Rain soaked us from what seemed like every direction, like that scene from Forest Gump when he’s sloshing through the jungles of Vietnam, except that we were riding to Jenks Beach on Chebeague Island. When we arrived, the wind - now unimpeded by the pine tres that lined the road to the beach - held steady at 25 knots and turned the sea a melancholy green dotted with foamy whitecaps - hardly ideal conditions for a dip in the North Atlantic.
Still: there was nothing holding Evie back. She dropped her sweatshirt and flipflops, and ran into the water. To avoid her inevitable “cluck-cluck-clucking” in my direction, I went soon after. A pair of osprey heckled me from overhead. Seagulls gawked in amazement. And to be honest, I felt like we’d all lost our proverbial shit.

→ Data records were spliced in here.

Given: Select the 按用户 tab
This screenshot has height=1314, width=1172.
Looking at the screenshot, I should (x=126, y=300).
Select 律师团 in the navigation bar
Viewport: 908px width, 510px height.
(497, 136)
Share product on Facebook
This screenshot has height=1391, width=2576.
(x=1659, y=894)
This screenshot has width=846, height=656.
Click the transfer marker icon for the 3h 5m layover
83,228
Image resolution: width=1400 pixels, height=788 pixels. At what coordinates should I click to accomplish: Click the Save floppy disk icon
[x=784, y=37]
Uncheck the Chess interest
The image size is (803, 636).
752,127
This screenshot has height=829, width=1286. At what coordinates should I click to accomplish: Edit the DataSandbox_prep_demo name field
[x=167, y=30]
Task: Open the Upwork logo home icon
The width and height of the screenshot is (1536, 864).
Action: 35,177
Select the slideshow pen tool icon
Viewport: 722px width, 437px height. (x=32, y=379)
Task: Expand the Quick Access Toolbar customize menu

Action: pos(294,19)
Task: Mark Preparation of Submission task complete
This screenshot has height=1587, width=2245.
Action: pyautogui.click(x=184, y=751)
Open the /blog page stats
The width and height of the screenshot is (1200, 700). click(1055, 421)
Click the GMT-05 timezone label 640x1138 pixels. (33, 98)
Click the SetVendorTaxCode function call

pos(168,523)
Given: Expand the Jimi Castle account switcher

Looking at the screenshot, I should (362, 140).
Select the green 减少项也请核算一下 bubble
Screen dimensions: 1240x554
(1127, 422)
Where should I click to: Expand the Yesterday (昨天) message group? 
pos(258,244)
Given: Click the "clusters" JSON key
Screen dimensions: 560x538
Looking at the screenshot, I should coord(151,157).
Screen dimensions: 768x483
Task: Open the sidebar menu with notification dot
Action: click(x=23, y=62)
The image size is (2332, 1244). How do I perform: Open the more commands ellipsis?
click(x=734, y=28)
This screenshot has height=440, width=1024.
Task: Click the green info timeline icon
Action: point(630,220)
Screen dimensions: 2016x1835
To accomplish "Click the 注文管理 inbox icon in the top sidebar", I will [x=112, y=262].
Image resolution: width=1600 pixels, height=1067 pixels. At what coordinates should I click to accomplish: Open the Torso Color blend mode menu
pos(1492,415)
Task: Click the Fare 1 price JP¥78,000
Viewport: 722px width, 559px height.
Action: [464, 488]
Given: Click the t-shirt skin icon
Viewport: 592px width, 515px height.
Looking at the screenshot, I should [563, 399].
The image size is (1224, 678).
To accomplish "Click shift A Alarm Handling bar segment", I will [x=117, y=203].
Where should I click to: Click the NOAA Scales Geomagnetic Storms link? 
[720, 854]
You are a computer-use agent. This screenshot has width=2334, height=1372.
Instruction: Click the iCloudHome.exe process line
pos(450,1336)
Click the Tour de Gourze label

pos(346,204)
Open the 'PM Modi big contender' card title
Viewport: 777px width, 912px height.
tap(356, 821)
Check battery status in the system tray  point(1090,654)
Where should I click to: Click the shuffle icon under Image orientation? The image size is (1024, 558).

Instead, something magical happened. We started laughing. We splashed around in the waves, caught raindrops in our mouth, and swam through wind blown seaweed islands. And though the wind and rain were relentless, we didn’t want it to end. Evie called it the “best swimming day ever”.
We haven’t stopped talking about it since.
As I reflected on our little storm-swim, I thought it could serve as an appropriate metaphor for fundraising during a Capital Campaign. Because in a Campaign, the maelstrom of activities, meetings, events, consultative dinners, and Presidential/CEO solicitation meetings are relentless and rocky. And like the osprey and seagulls, there are always hecklers, haters, naysayers, and doubters.
But those critical major gift asks can’t always wait for the sun to come out. So even when it’s rainy and windy, you launch your Campaign. You make your case, over and over and over again. You ask, and ask. And ask again. Even when the rain and wind are blowing and swirling all around you, you make that ask. And when you do, sometimes you give your Organization the chance to make a difference in the world.
Evie reminded me that you can still ask for what you need even when the conditions aren’t perfect. Because sometimes, some days, you just need to go for a swim.